WORK ITEM: Search the material for "Task" and show all lines that contain it.

=== THE RECORDS ===

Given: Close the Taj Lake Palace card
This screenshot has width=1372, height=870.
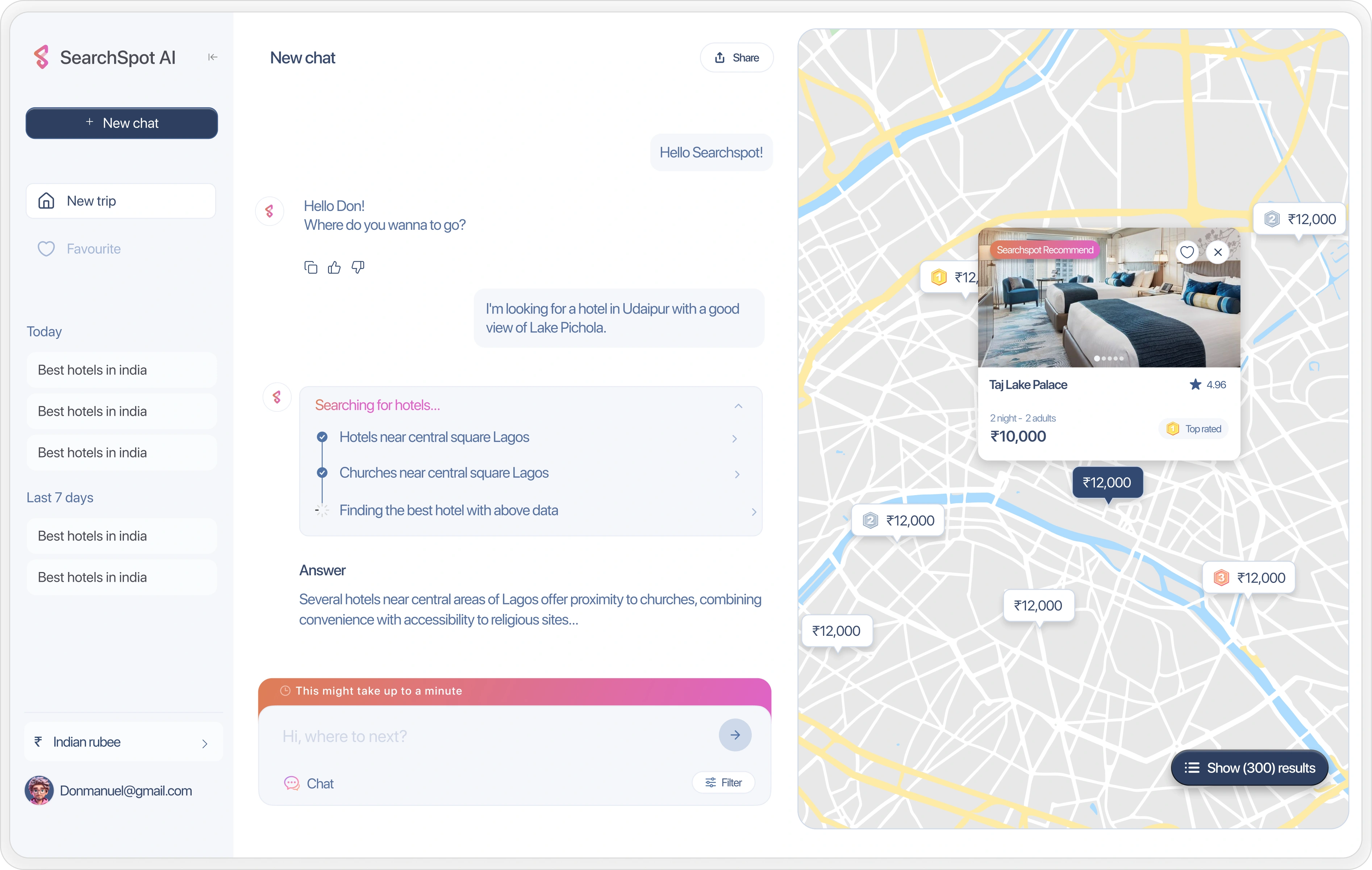Looking at the screenshot, I should (1218, 252).
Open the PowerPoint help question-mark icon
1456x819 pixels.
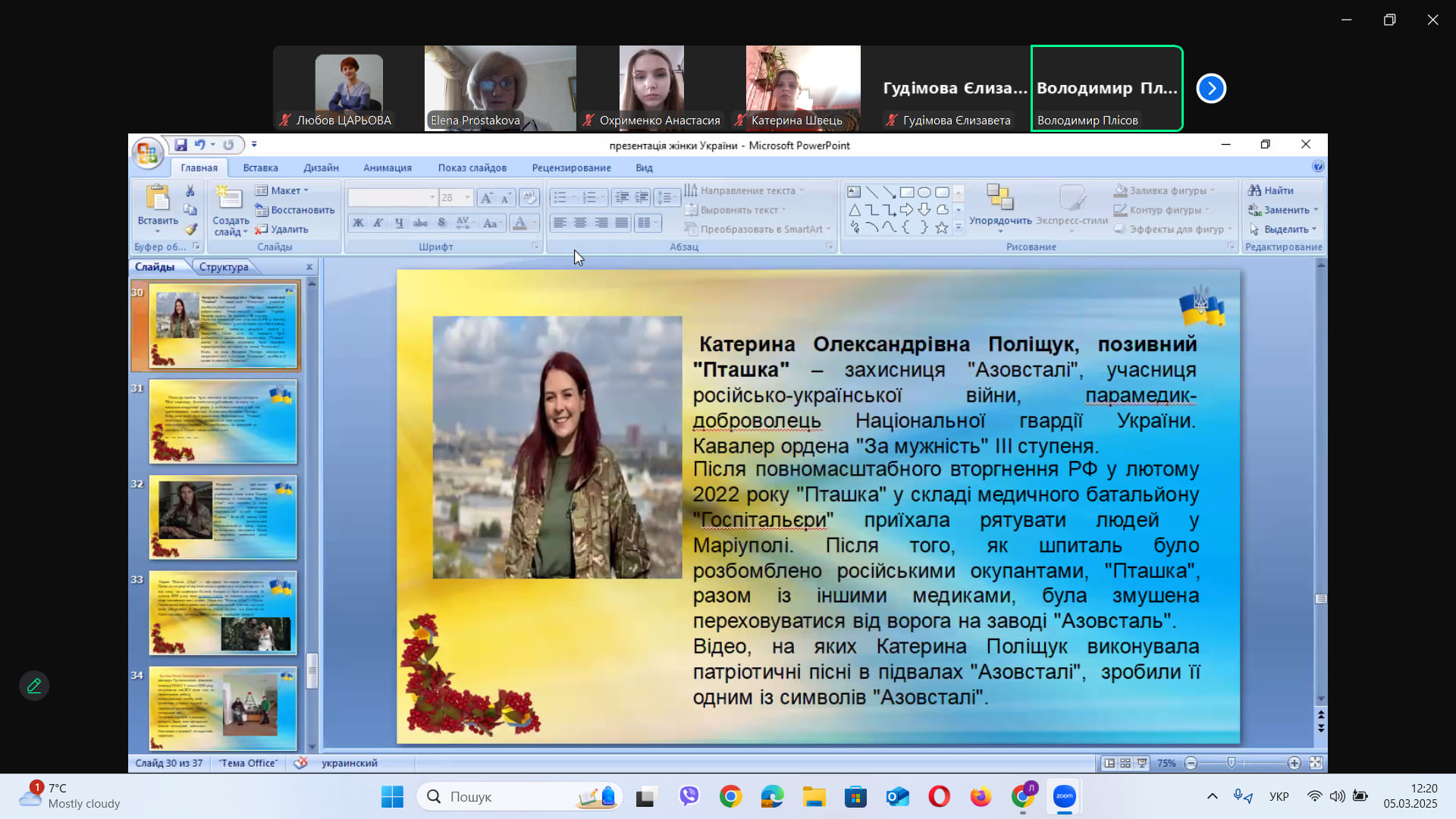tap(1318, 167)
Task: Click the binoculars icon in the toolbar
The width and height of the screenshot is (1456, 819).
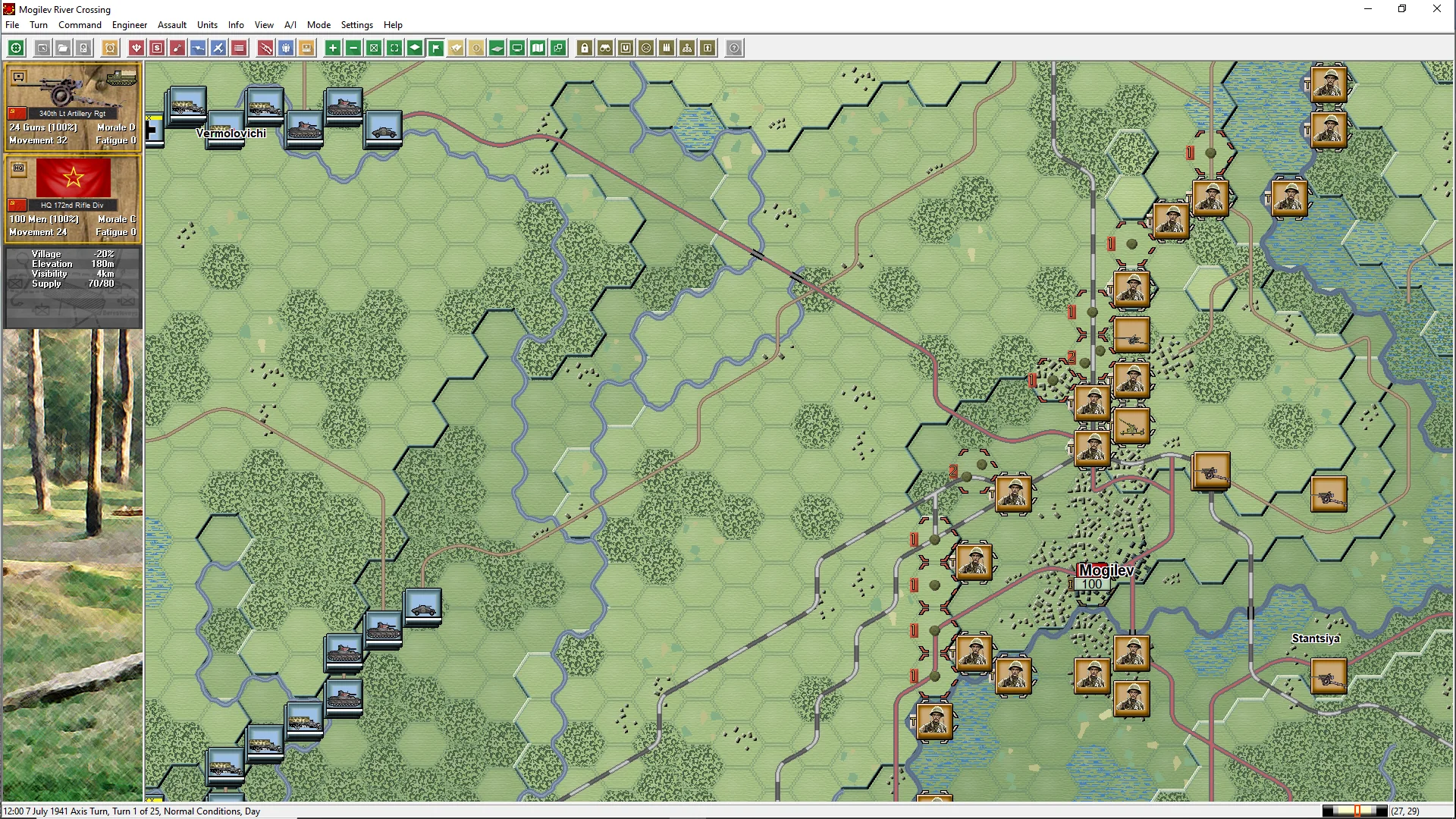Action: [605, 49]
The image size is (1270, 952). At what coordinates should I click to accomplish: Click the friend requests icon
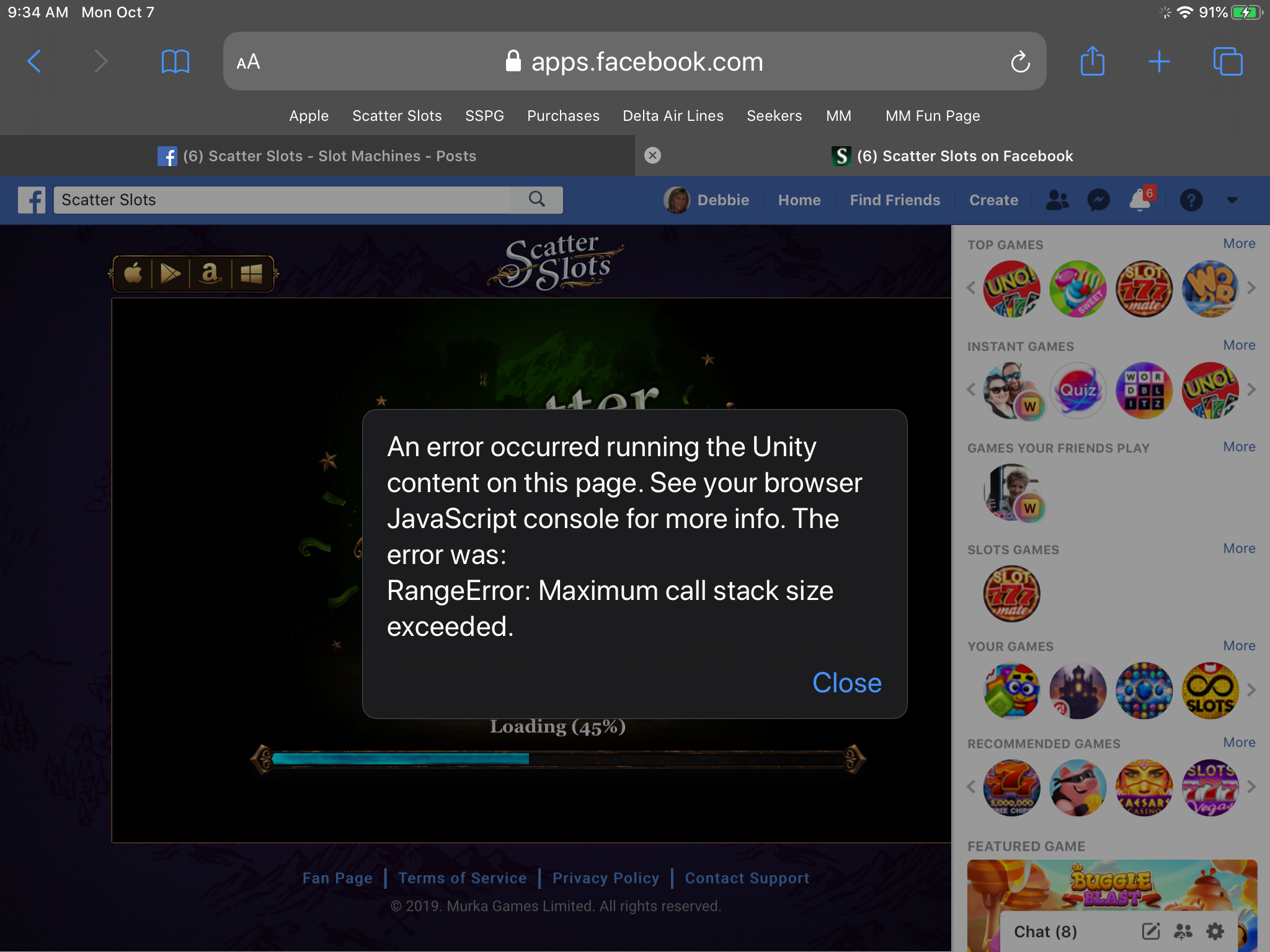(1057, 200)
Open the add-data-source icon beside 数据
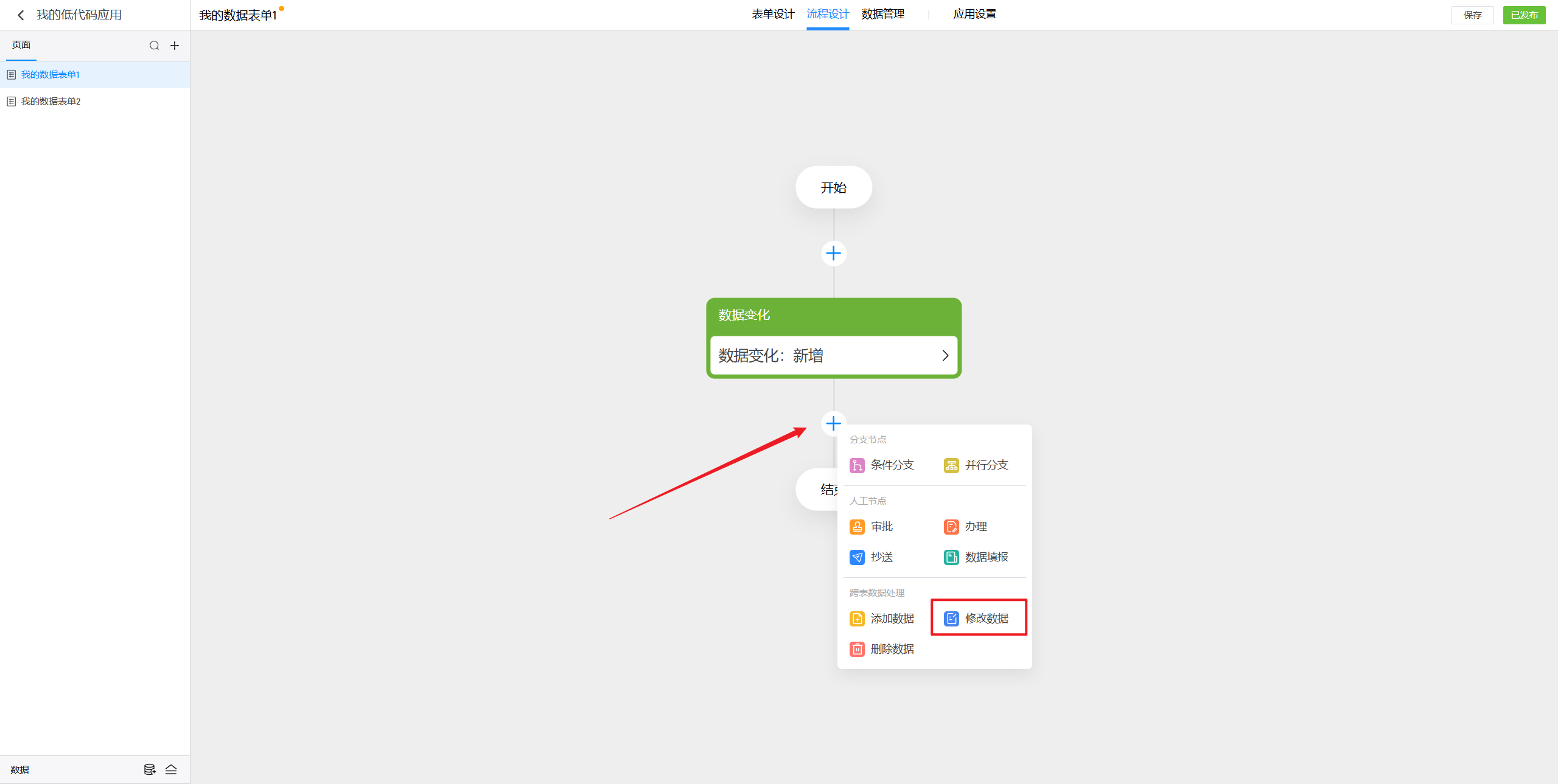The height and width of the screenshot is (784, 1558). [x=149, y=769]
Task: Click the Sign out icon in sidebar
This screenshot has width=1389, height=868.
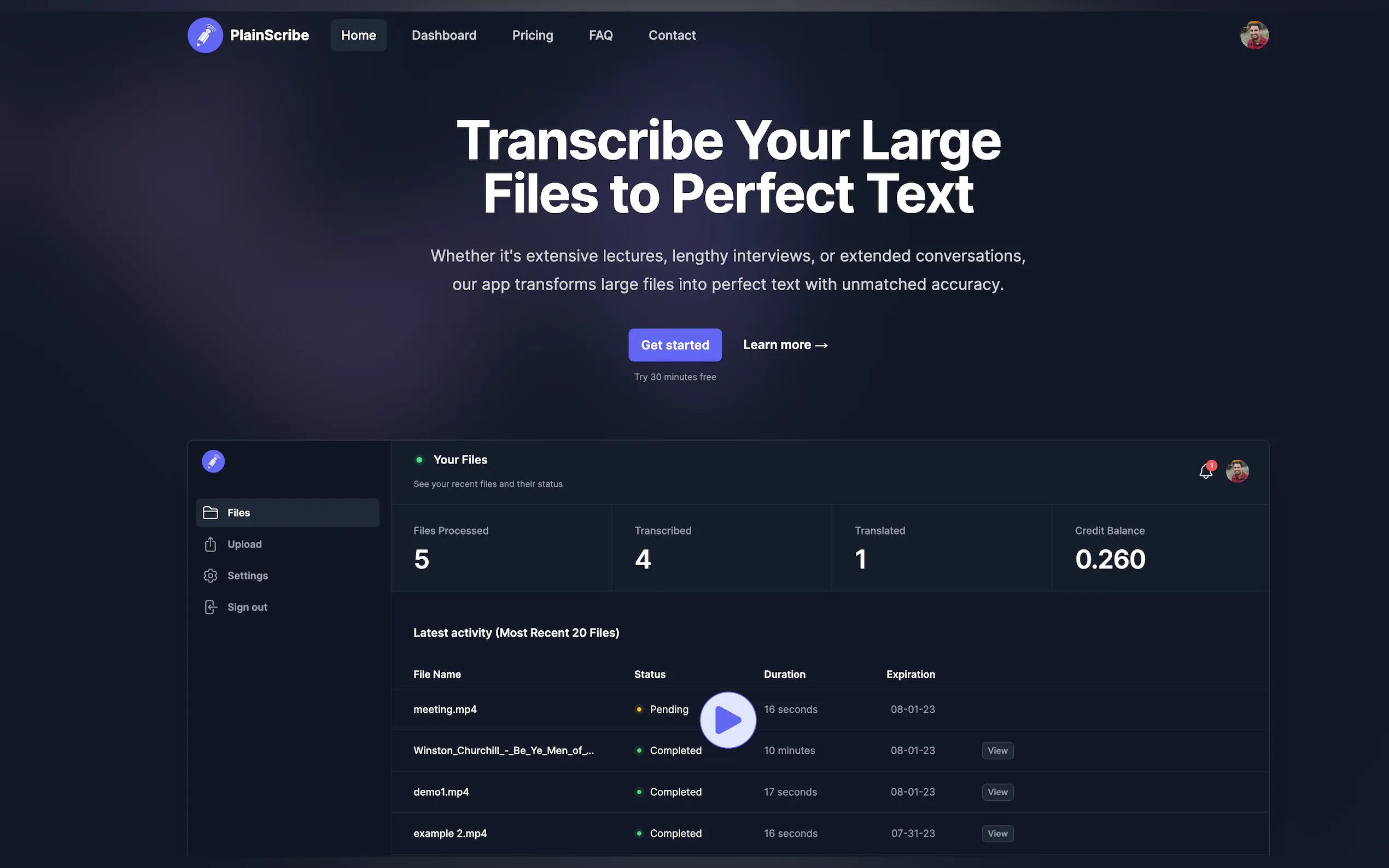Action: click(x=211, y=607)

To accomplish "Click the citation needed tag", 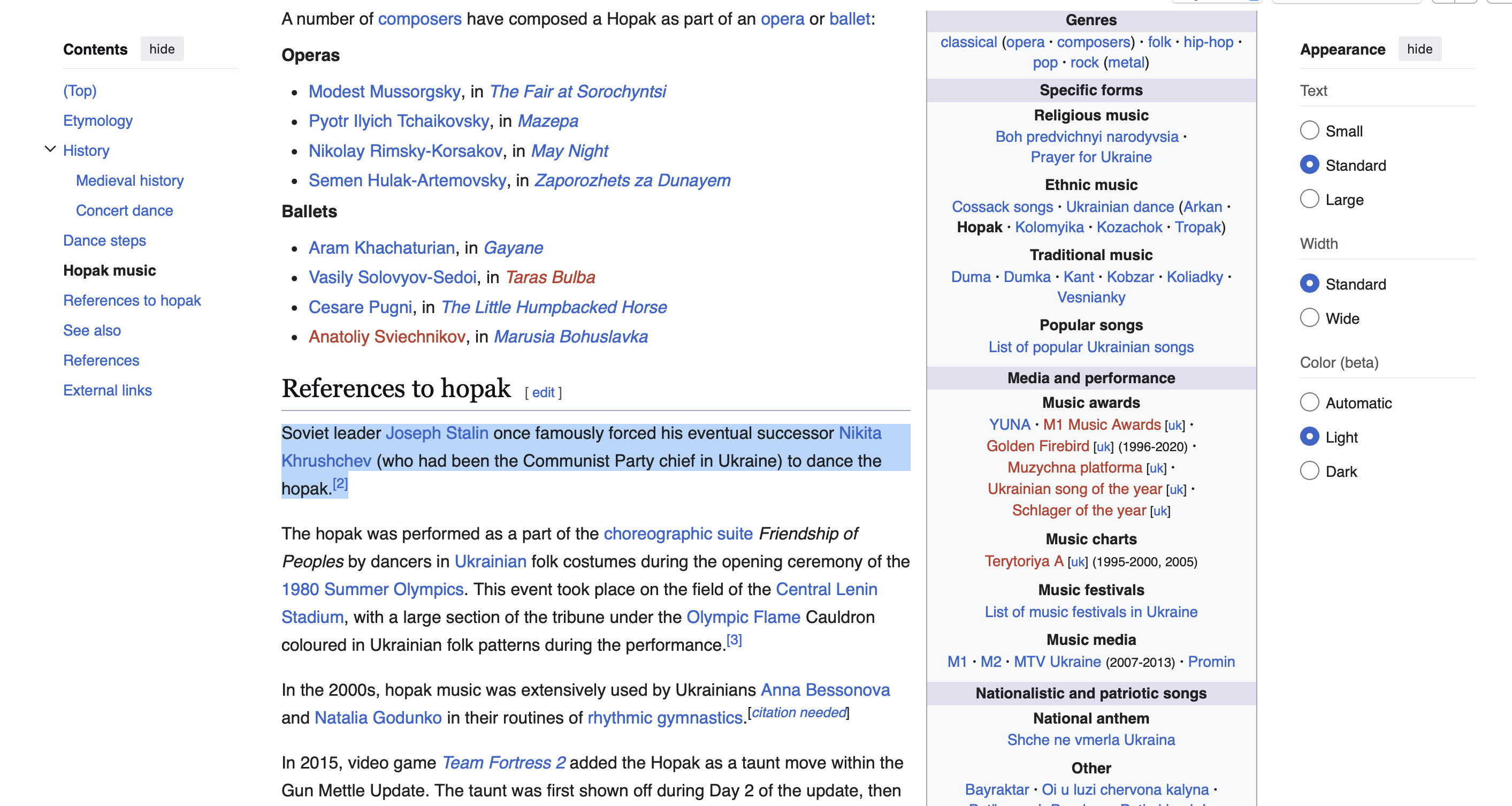I will 798,713.
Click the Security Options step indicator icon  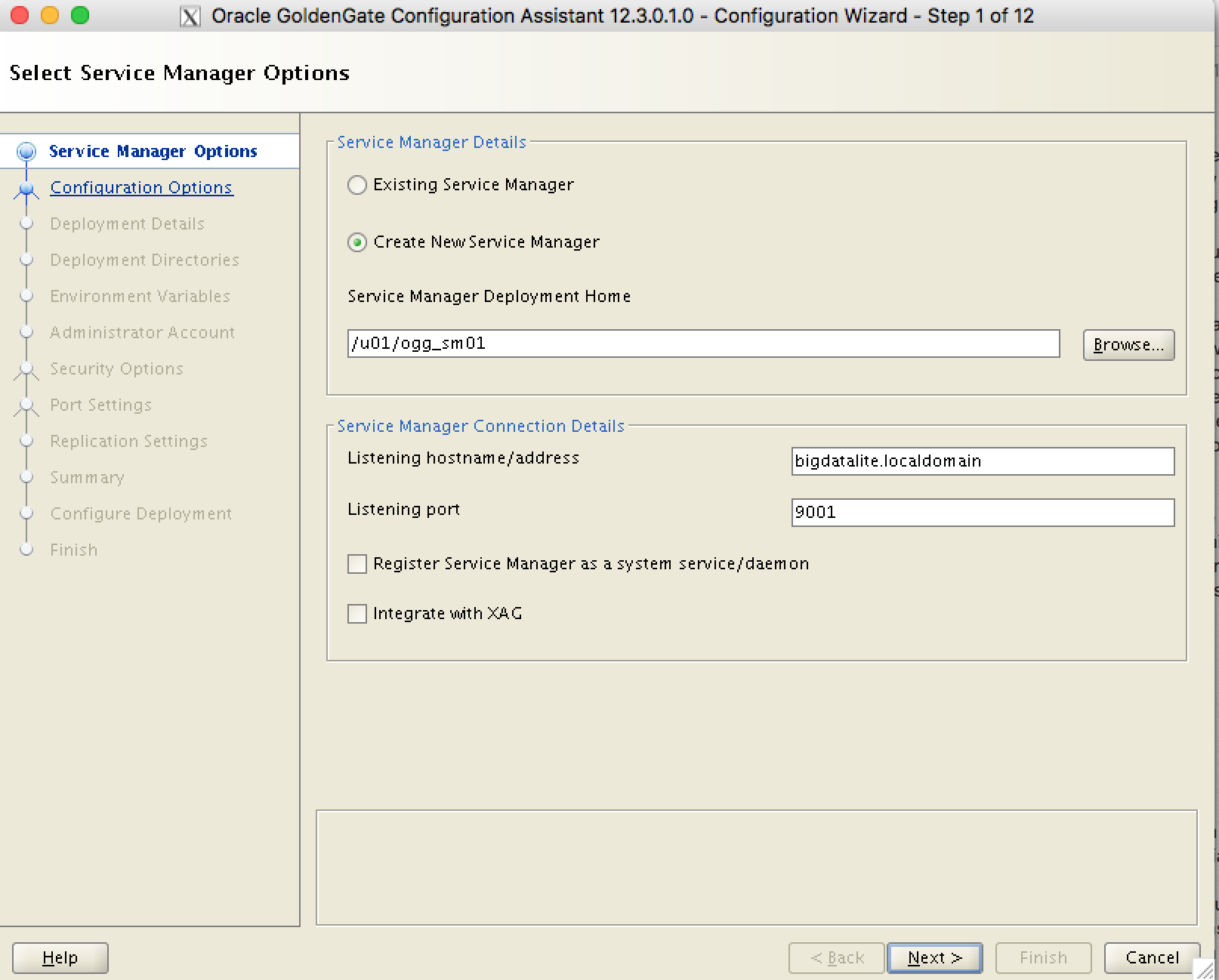27,368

===

RESPONSE AREA:
Task: Click the binoculars icon in the toolbar
Task: Click the Sign out icon in sidebar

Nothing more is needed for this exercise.